I see the upcoming Scala 2.8.0 comes with a packrat parser.
Packrat parsing is an implementation technique where you have a parser with memo-ization to avoid re-parsing.
For example, say I have this grammar (I will say expressions):
X ::= a, (Y, e) | (b?, Y, f) Y ::= c, d
(It has a local ambiguity at the c.)
And I want to parse this input string: a c d f.
The packrat parser will try to parse the string against a, (Y, e) which fails when the parser gets to the e. A conventional non-backtracking parser at this stage would fail: it might report that the grammar was the wrong class for such a parser (in the SGML/XML tradition, this is called ambiguity which amplifies the formal computer science notion, but it would be better to say non-deterministic.) A conventional backtracking parser would go back to the a, then start again to parse c d f on the next branch (b?, Y, f). The packrat parser remembers it has already found a Y, and so it does not need to parse the c d again, and can start parsing from the f.

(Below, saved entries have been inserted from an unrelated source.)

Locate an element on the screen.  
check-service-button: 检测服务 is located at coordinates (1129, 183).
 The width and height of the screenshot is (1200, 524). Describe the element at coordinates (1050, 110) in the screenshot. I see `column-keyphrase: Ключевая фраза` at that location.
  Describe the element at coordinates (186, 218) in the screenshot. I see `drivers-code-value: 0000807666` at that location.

This way a packrat parser can parse in linear time, though the tradeoff is in memory usage for all this memo-ization. Packrat parsers can be used on more than Regular Grammars: they can be used for Parsing Expression Grammars.
DerivativesYou could contrast packrat parsers with the implementation technique used in most RELAX NG parsers: derivatives. As I understand it, a parser implemented using derivatives rewrites the grammar after parsing an input token to a new grammar which represents what may appear next. The immediate step of this grammar is unambiguous. Here is a rough example which I hope is in the ballpark.
In our example above, when the parser find the a token it accepts it and derives the expressions
X ::= (Y, (e | f)) | (b, Y, f) Y ::= c, d
When if finds the c token it accepts it and derives the expressions
X ::= Y, (e | f) Y ::= d
When if finds the d token it accepts it and derives the expression
X ::= e | f
And then it can consume the f token and accepts the input.
The derivatives parser does no backtracking or memo-ization: the work it does is rewriting the grammar. It can handle ambiguous regular grammars. I do not know of any material that compares the performance of dynamic re-writing rather than pre-compiled re-writing. (I haven't thought through whether the latter would be subject to combinatorial explosions: it might be useful for some grammar patterns only.)
(It is interesting that James Clark's 2002 Jing validator combines derivatives with limited memo-ization to handle a couple of particular cases. His Jing parser works at the event level, e.g. start tag, end tag, rather than on a DOM per se.)